KyleAMathews commented 1 month ago

A compacted log would still be very fast to load — even if there's a several thousand delete tombstones. We probably want a heuristic for detecting when those have grown too large as well so we just cycle the shape altogether. But the main value of compaction at all is to keep initial sync time reasonable and allow subscribers to large shapes to not have to re-sync all the time.

balegas commented 1 month ago

The two competing approaches for compaction are: (1) traverse the existing log to remove old entries (2) requery the database and replace the initial query result.

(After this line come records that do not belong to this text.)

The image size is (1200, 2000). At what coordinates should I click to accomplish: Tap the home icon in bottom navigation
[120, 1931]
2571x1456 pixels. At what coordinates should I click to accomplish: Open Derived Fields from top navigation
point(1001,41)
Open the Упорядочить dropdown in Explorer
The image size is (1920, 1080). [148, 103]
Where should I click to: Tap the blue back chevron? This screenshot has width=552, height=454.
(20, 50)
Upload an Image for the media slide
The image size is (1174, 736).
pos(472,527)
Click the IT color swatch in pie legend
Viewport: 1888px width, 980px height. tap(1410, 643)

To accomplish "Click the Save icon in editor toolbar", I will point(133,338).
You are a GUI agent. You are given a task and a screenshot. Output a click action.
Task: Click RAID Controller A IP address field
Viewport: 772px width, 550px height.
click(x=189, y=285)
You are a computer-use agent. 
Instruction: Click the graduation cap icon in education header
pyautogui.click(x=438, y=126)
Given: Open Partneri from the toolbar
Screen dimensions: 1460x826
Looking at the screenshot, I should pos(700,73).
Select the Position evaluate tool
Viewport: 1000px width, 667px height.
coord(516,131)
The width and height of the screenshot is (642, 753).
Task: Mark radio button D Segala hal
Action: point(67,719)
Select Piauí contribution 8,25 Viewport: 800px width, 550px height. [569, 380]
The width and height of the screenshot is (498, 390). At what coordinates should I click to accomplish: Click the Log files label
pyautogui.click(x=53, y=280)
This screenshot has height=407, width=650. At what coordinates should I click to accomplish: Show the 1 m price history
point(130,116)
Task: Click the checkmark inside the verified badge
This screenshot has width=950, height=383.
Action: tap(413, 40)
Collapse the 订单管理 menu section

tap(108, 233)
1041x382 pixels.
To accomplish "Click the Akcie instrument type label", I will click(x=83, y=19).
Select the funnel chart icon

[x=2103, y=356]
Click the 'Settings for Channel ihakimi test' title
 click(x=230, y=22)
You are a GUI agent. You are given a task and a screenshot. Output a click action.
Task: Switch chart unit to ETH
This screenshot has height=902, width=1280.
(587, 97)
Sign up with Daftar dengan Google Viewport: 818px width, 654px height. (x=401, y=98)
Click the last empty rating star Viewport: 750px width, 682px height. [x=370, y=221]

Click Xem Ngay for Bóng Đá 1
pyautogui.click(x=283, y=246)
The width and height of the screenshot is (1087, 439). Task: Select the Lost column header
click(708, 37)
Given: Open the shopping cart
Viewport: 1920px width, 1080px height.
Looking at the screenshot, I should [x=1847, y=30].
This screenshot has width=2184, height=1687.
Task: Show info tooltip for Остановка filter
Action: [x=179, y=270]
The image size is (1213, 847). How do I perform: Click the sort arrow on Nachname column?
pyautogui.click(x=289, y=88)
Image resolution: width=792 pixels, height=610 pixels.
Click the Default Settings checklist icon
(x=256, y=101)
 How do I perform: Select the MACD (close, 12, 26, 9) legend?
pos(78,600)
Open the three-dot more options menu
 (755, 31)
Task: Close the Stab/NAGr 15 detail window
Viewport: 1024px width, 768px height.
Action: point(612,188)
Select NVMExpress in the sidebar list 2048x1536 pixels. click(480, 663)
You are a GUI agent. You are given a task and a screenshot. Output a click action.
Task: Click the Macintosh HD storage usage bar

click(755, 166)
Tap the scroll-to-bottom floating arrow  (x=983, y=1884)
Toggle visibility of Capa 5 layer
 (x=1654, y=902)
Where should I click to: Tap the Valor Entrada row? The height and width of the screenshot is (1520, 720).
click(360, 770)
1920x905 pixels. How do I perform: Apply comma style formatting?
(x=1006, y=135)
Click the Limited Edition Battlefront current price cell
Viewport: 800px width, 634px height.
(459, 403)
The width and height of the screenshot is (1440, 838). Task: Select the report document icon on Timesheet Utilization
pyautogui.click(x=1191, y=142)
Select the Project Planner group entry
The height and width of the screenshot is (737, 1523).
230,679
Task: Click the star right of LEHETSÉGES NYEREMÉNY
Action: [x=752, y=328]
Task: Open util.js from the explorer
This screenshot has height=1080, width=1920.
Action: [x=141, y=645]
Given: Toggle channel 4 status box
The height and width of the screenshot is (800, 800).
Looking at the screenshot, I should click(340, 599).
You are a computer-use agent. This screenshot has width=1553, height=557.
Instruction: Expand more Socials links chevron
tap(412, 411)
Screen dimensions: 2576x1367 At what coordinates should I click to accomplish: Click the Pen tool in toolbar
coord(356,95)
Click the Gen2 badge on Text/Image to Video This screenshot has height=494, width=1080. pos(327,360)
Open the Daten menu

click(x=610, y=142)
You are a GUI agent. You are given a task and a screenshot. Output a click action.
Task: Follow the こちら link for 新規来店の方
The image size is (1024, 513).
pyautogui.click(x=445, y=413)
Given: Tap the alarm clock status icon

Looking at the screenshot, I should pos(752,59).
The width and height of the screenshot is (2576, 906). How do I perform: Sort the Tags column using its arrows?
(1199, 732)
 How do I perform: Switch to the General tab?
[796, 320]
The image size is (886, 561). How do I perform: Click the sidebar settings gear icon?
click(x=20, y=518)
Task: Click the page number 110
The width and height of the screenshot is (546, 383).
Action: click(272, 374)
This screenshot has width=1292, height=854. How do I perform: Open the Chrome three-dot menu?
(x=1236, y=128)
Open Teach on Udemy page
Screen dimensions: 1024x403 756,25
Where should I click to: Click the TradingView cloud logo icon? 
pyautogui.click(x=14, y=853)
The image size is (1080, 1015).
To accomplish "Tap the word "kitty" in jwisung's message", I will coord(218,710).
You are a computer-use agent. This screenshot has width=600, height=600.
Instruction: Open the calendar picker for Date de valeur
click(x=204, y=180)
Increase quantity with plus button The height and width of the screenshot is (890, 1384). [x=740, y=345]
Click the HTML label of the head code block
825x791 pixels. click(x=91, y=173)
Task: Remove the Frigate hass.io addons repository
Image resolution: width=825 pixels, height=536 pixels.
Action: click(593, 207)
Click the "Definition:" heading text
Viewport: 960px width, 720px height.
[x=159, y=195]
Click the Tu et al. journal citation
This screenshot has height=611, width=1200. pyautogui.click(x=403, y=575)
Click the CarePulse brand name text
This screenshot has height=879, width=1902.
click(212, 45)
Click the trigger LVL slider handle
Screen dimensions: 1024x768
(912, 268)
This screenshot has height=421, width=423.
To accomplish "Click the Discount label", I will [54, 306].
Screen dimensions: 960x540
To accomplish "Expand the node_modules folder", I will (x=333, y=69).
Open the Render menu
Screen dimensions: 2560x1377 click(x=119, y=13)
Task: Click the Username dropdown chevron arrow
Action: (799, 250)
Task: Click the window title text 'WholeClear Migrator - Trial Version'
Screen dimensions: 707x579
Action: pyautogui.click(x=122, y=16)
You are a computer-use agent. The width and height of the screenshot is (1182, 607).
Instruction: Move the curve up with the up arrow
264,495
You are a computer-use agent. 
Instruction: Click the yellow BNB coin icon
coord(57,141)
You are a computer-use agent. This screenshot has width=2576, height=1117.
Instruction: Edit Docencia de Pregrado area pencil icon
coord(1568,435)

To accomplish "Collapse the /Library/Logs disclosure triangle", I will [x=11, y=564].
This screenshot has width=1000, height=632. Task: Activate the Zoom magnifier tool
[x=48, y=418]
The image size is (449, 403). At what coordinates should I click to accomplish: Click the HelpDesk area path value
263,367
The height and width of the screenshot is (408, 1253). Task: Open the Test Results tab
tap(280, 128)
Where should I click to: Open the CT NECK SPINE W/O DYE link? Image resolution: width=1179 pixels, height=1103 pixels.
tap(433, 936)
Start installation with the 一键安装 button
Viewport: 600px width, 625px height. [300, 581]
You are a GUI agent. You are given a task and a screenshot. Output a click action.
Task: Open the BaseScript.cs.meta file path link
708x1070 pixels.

Both solutions allow faster initial sync and keeping the log size bounded (even if that was not discussed for approach (2)).

Both solutions are strong and weak in different situations and a mature system would allot configuring the compaction strategy per-table.

However I think we should move with (1) because it is more friendly with a mix of shape patterns.

magnetised commented 1 month ago

(2) adds unpredictable extra load into it

actually it's predictable extra load in that you can schedule the new snapshot to run when you know demand is low and at a frequency that suits the data size.

balegas commented 1 month ago

depends on the workload, requires an heuristic and a scheduler and query result sizes still varies. it's not the load on electric my main concern, is the load on pg.

KyleAMathews commented 3 weeks ago

An interesting optimization we can do potentially (not on the initial pass for compaction) is sort rows during compaction by activity. A small % of rows tend to get the most updates. So put those at the front of the log and the less active ones at the back. That way we often do shorter compaction of just the front 20% of the log vs. needing to re-compact the entire log each time. This is most relevant for really big logs of course.